++++ Material for this task ++++

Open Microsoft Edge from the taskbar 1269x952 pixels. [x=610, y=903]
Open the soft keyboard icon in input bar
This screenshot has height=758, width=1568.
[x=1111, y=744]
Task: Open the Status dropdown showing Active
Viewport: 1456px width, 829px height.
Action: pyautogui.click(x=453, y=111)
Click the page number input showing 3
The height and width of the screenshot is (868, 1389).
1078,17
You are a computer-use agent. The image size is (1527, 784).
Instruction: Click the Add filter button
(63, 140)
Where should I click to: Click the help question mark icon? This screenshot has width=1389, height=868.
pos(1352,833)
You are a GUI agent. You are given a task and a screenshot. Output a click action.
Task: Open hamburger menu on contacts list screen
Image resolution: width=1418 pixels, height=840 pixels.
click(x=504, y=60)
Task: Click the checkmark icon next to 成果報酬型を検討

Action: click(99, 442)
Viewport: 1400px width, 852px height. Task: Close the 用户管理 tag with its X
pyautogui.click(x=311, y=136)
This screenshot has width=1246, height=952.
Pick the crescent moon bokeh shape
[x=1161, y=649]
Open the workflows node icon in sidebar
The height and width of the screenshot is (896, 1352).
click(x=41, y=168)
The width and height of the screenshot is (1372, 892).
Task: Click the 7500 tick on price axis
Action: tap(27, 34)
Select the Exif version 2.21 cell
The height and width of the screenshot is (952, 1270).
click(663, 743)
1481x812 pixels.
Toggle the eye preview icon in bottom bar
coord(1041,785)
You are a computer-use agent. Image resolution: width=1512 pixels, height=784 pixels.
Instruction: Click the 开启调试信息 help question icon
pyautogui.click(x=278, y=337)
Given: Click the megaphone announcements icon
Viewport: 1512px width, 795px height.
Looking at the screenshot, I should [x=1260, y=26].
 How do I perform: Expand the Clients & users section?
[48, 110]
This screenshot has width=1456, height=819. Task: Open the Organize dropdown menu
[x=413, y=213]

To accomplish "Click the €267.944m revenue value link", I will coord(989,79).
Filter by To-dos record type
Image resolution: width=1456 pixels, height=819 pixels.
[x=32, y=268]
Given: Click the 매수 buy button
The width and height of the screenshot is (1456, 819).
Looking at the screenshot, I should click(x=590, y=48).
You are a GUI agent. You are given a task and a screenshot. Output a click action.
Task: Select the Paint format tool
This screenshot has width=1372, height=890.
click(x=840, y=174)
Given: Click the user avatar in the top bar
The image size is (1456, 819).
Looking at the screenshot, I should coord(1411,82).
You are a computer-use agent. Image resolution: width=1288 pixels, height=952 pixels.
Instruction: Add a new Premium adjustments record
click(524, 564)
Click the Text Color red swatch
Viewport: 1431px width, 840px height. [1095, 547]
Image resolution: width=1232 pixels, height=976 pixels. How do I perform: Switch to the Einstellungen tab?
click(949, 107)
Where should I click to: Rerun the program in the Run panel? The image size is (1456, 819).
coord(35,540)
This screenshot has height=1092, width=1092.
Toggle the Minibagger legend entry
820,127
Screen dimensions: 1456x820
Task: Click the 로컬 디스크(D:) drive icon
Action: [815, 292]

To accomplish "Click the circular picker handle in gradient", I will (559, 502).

++++

**Assignment:** Exactly one number is wanted in reply: the count of lines above that hold the string "agent".

**Your solution:** 5